A total of 301,694 non-Turkish students enrolled at institutions across the country in the last year, figures from the country’s Council of Higher Education (YÖK) show.
DEİK Education Economy Business Council president İrfan Gündüz said last year that Turkey was aiming to increase the number of international students it hosted to 300,000 by 2023.
In 2021/22, the country hosted a total of 260,289. Prior to the pandemic in 2018, reports suggested that Turkish president was hoping that the country would welcome 350,000 students but no timeline for reaching the target was given.
The latest figures are up from the 48,183 total international students recorded in Turkey in the 2013/14 academic year.
In 2022/23, 34 countries sent more than 1,000 students, with Syria (58,213 students), Azerbaijan (34,247), Iran (22,632), Turkmenistan (18,250) and Iraq (16,172) accounting for the most international enrolments.
Traditional source countries for major English-speaking destinations such as China and India only accounted for 1,445 and 549 students, respectively.
In recent years, Turkey has increased the number of scholarships for international, particularly among African students, and international students have been made exempt from admission examinations in certain courses.
Applications for international scholarships reached a record 165,000 in 2022.
Many students from the Middle East and North African region have enrolled at the country’s higher education institutions, the figure indicate.
There were 2,801 new admissions from Somalia, bringing the total to 10,043, Egyptian enrolments rose by 3,718 new enrolments to reach 9,597 students and 2,877 new Afghan students brought the total from the country where girls and women have been excluded from education to 9,203.
Other countries and regions accounting for more than 5,000 students include Kazakhstan (8,864), Yemen (8,198), Jordan (7,266), Palestine (5,705), Sudan (5,171) and Bulgaria (5,120).
Photo: The PIE News
Greece was the only other EU member state sending a significant number of students, with 2,614 enrolled across Turkey. Kosovo and Albania, neither of which are EU members, accounted for 1,190 and 1,051, respectively.
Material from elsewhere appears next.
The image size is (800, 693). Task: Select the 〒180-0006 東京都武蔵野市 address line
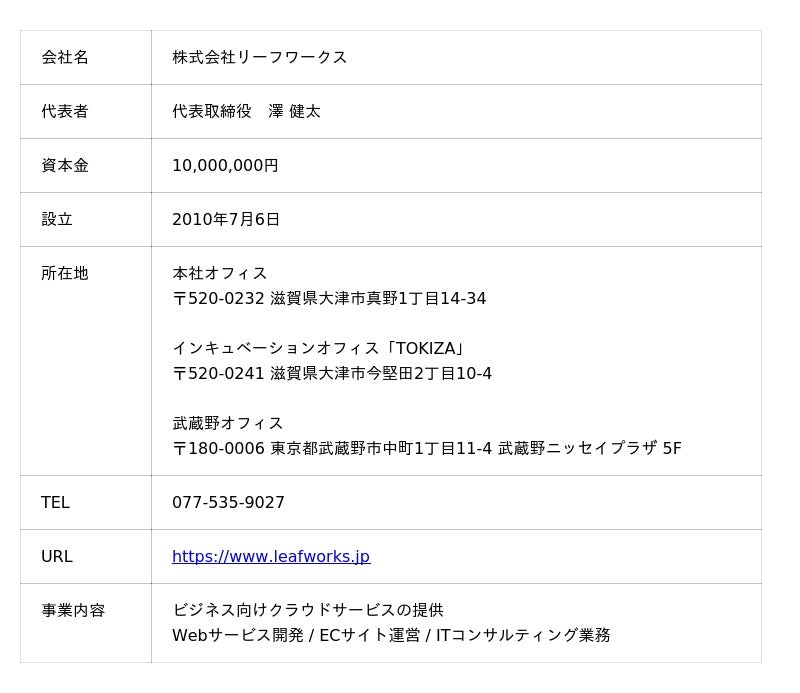pyautogui.click(x=426, y=449)
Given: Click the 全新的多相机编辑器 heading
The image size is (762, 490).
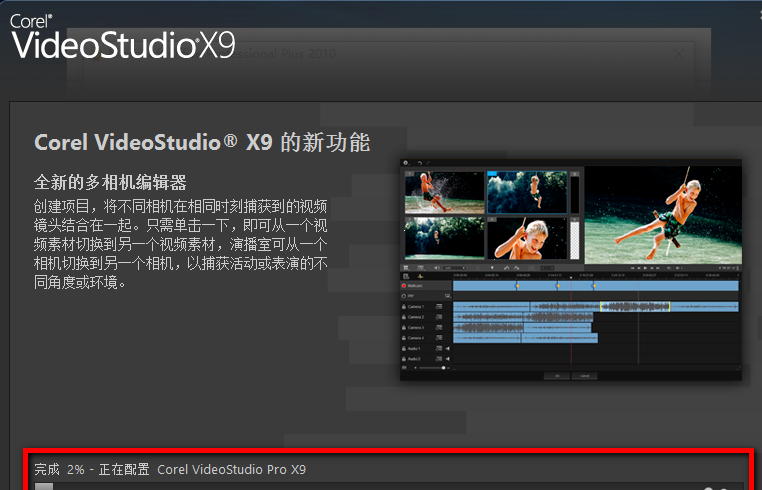Looking at the screenshot, I should tap(111, 183).
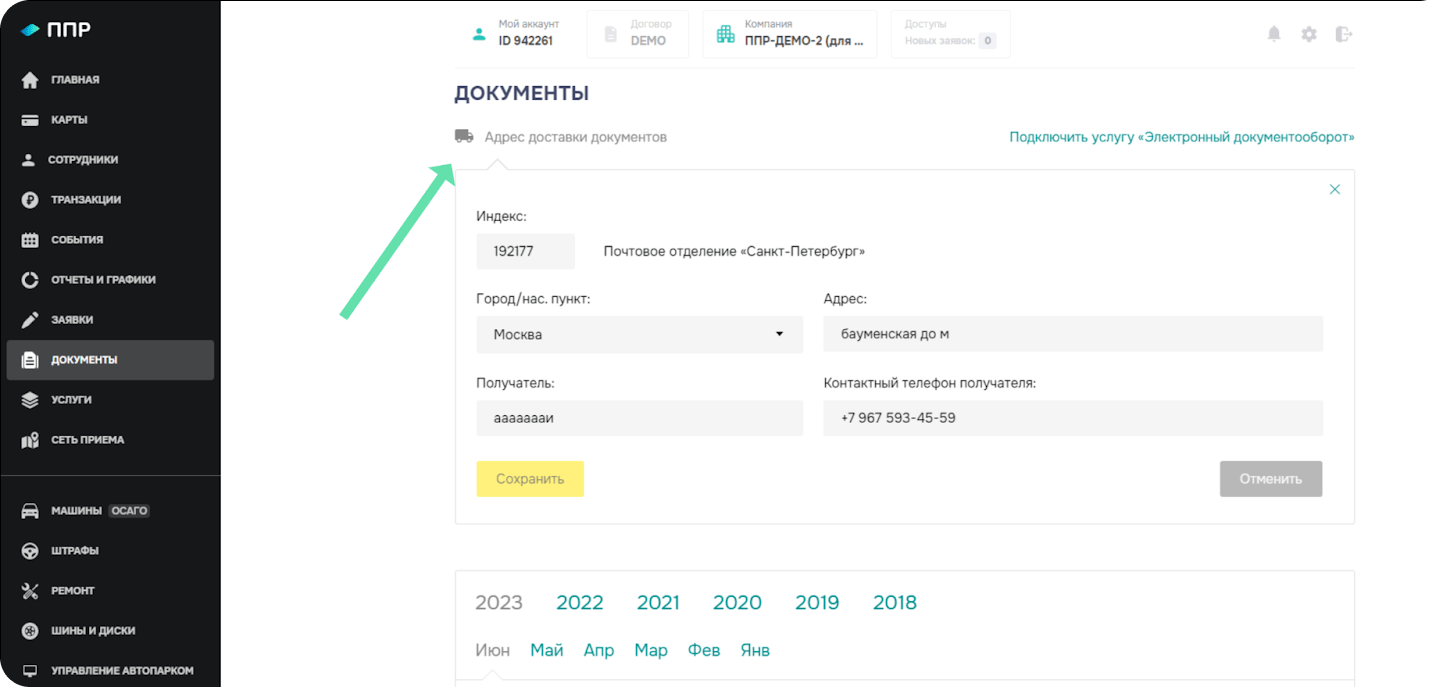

During Russia’s war on Ukraine, Turkey has been a destination Russian migrants – for those seeking to avoid sanctions, escape Vladimir Putin’s government or move their lives and assets overseas, according to the Washington Institute – and numbers are reflected in the YÖK statistics.
The number of Russians enrolled in universities across the country has almost doubled, with 1,457 new admissions bringing the total to 3,083.
Turkey’s economic crisis – with inflation hitting a 24-year high above 85% in October of 2022 – has resulted in a weak lira, which could have lessened costs for students coming from overseas.
Other countries sending significant numbers of students, include Uzbekistan with 4,794 students, Indonesia with 4,662, Pakistan with 4,171 and Kyrgyzstan with 2,026.
In total there were 103,498 new international admissions, bringing the total of international students in the country to 301,694. Male students made up 179,670 of international enrolments and 122,024 were female.
Anadolu University in the student city of Eskişehir hosted the most international students, with 16,441 enrolled.
Karabük University, founded in 2007 in the city in the Black Sea region of Turkey, hosted 11,908. Istanbul University welcomed 9,938, Ataturk University in the eastern city of Erzurum 9,164, Istanbul Medipol 7,380 and Kutahya Dumlupinar University 7,255.